Exercise requirements –
Work out how many lines in the entries contain the string "peşe", and give nothing but that number.
═════ Exercise input ═════
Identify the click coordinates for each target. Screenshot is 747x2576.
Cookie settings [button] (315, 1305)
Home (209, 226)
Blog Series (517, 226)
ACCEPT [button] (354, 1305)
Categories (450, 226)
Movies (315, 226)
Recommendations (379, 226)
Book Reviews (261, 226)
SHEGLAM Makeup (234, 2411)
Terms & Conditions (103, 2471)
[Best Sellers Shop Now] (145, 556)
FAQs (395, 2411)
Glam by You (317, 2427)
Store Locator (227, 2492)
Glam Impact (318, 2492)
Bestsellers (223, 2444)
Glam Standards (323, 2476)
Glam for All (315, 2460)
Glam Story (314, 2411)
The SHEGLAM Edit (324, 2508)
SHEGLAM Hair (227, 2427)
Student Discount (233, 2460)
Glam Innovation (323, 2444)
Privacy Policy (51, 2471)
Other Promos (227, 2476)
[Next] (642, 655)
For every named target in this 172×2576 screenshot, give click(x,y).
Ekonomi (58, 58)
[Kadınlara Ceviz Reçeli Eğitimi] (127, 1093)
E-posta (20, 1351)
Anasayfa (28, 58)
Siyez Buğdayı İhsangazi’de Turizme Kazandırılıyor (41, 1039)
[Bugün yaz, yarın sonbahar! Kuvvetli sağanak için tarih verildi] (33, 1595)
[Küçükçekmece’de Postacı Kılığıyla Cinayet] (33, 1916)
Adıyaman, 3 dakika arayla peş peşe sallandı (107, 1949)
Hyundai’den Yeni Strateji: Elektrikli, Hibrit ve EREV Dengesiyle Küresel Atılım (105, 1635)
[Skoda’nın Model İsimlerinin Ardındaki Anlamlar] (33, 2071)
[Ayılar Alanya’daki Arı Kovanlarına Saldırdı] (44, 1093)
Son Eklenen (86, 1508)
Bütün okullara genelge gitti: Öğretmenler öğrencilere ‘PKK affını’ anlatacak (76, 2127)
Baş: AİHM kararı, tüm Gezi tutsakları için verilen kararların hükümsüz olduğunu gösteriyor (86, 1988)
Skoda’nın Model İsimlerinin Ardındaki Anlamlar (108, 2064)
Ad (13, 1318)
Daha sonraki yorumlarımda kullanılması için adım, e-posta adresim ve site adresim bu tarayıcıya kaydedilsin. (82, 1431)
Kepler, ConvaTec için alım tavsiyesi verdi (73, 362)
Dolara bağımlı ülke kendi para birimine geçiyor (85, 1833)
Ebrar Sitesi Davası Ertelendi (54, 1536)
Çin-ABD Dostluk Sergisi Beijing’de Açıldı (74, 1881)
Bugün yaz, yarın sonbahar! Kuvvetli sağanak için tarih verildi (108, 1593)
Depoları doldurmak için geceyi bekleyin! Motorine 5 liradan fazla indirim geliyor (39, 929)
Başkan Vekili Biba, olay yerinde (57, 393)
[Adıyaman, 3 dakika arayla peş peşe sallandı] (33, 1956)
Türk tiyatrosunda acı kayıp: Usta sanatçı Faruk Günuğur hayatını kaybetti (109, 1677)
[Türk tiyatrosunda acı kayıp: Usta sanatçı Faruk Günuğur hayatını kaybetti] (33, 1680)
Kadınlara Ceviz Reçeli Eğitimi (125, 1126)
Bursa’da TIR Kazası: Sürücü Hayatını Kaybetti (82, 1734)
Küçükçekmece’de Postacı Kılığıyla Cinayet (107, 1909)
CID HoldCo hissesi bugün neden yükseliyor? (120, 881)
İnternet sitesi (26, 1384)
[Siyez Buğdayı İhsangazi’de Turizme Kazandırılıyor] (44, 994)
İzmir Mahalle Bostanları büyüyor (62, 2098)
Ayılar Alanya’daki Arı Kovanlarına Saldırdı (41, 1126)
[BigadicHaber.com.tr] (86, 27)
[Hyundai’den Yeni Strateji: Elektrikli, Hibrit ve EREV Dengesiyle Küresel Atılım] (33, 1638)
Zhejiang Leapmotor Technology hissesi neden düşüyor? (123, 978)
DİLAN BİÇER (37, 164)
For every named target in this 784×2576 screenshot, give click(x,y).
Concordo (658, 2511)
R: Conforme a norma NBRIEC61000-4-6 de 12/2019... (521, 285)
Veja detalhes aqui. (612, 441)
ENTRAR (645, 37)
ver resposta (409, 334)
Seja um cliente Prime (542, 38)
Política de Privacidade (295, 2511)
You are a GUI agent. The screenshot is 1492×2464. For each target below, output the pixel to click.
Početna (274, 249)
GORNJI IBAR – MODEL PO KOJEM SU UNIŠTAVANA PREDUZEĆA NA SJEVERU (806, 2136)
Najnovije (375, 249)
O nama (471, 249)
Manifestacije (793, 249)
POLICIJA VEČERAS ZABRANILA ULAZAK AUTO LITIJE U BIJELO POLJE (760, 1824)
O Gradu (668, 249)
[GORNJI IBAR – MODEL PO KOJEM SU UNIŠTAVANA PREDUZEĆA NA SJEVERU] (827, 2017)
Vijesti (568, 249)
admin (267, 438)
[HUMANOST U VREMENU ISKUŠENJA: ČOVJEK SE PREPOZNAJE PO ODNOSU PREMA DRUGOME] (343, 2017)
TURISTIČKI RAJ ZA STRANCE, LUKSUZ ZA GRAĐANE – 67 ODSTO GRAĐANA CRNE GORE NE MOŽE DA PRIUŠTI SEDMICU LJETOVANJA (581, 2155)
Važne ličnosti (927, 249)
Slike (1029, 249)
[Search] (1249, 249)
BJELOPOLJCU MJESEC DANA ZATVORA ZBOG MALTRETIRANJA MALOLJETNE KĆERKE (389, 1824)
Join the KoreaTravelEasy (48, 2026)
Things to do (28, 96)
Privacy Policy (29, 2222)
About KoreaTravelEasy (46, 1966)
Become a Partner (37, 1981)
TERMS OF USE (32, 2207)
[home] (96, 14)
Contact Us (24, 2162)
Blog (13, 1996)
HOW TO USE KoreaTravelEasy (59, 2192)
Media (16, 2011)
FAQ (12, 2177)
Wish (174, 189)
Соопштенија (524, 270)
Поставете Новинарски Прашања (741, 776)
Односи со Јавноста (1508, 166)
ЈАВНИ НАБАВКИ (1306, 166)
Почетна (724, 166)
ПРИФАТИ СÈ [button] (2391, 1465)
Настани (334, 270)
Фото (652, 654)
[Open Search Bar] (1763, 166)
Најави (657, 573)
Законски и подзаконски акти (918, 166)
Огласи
═════
Exercise solution –
2